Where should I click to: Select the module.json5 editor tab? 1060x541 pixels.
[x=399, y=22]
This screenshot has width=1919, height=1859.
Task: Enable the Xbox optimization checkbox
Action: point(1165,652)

Task objective: Rewrite all the entries above, swapping "editor tab" for "editor window" and leaving everything else as it is.

Result of the task:
Where should I click to: Select the module.json5 editor window? 1060x541 pixels.
[x=399, y=22]
This screenshot has width=1919, height=1859.
Task: Enable the Xbox optimization checkbox
Action: point(1165,652)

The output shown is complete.